::: Available data :::

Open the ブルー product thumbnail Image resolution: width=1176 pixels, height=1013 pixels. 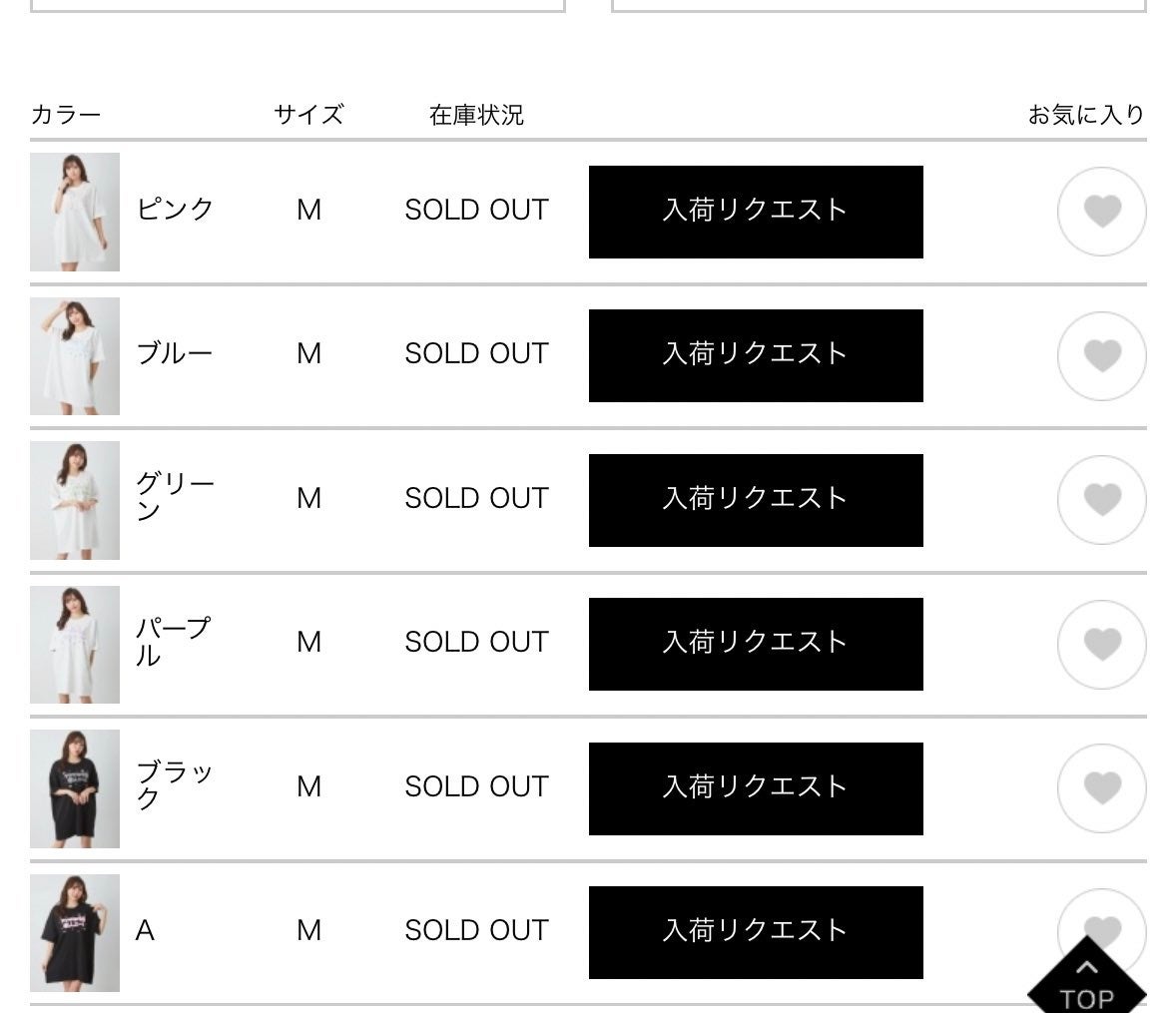[75, 356]
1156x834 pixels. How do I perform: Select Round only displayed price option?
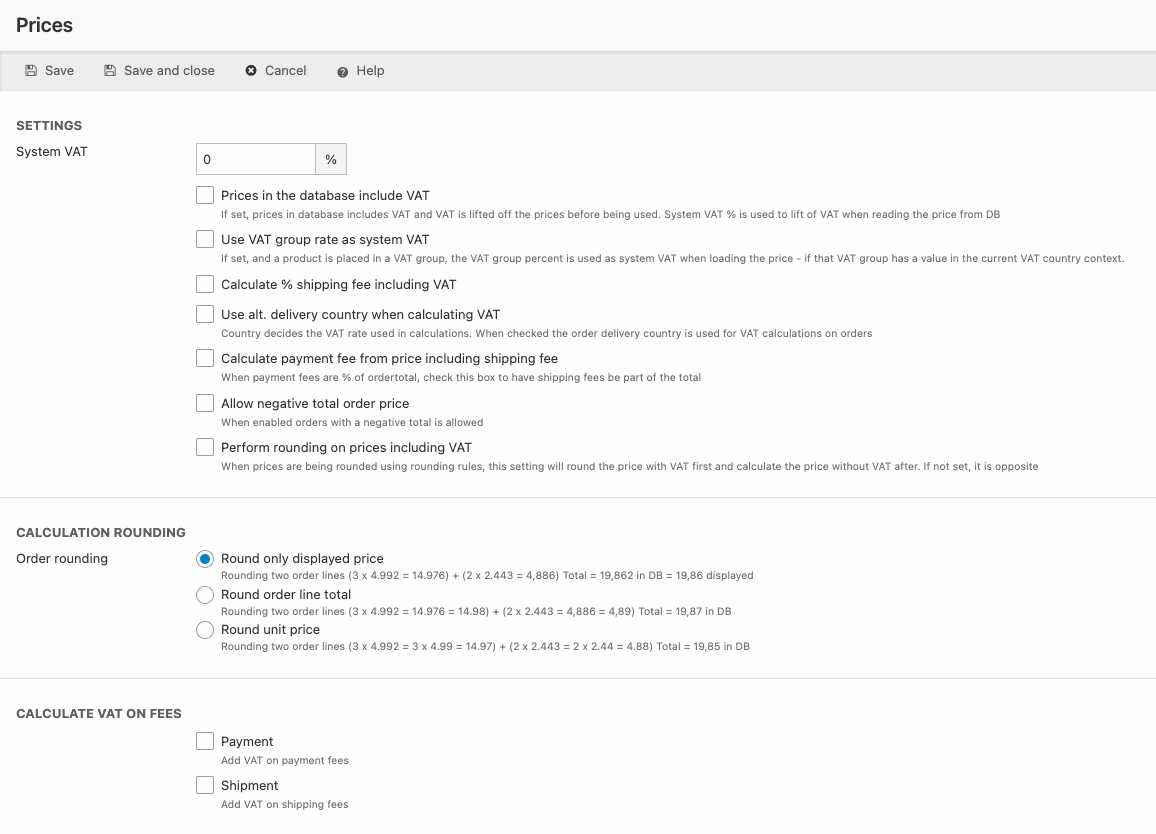click(x=205, y=559)
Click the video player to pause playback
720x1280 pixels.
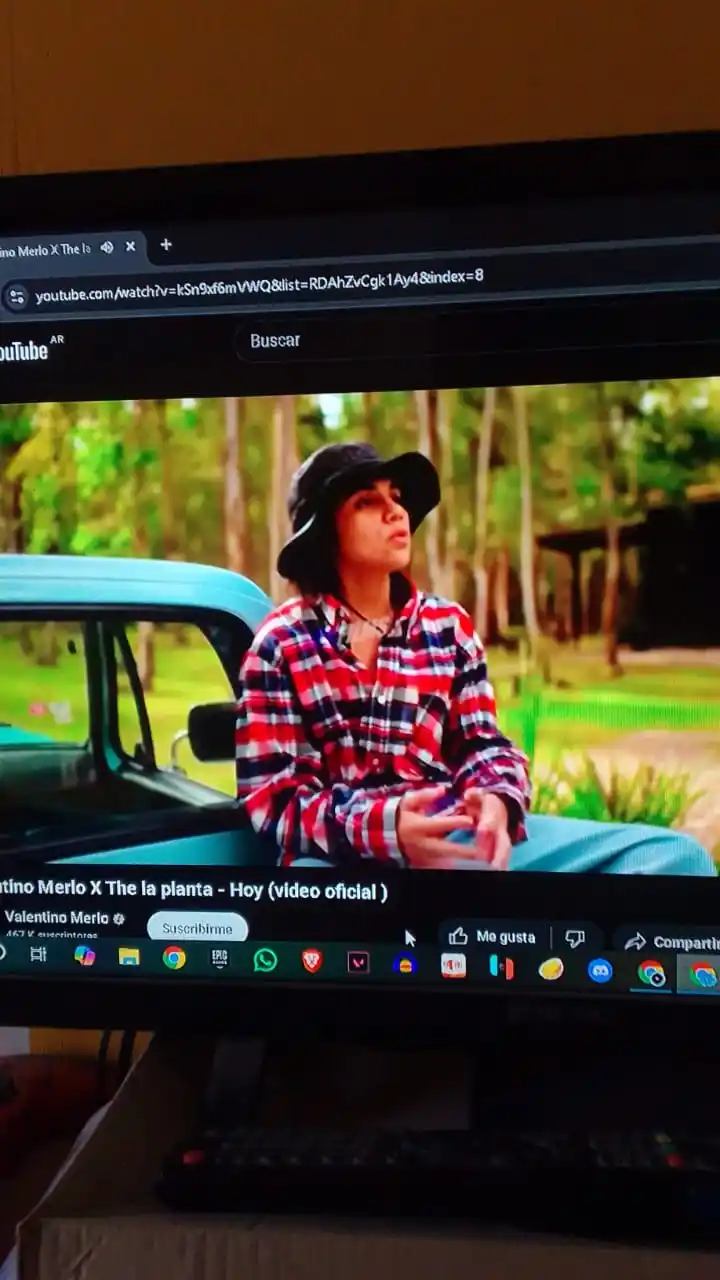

:::

Keep the pictures out of your copy. Copy only the lines from the line that holds "Click the video player to pause playback" through the last line of the listing above, both included.

Click the video player to pause playback
720x1280 pixels.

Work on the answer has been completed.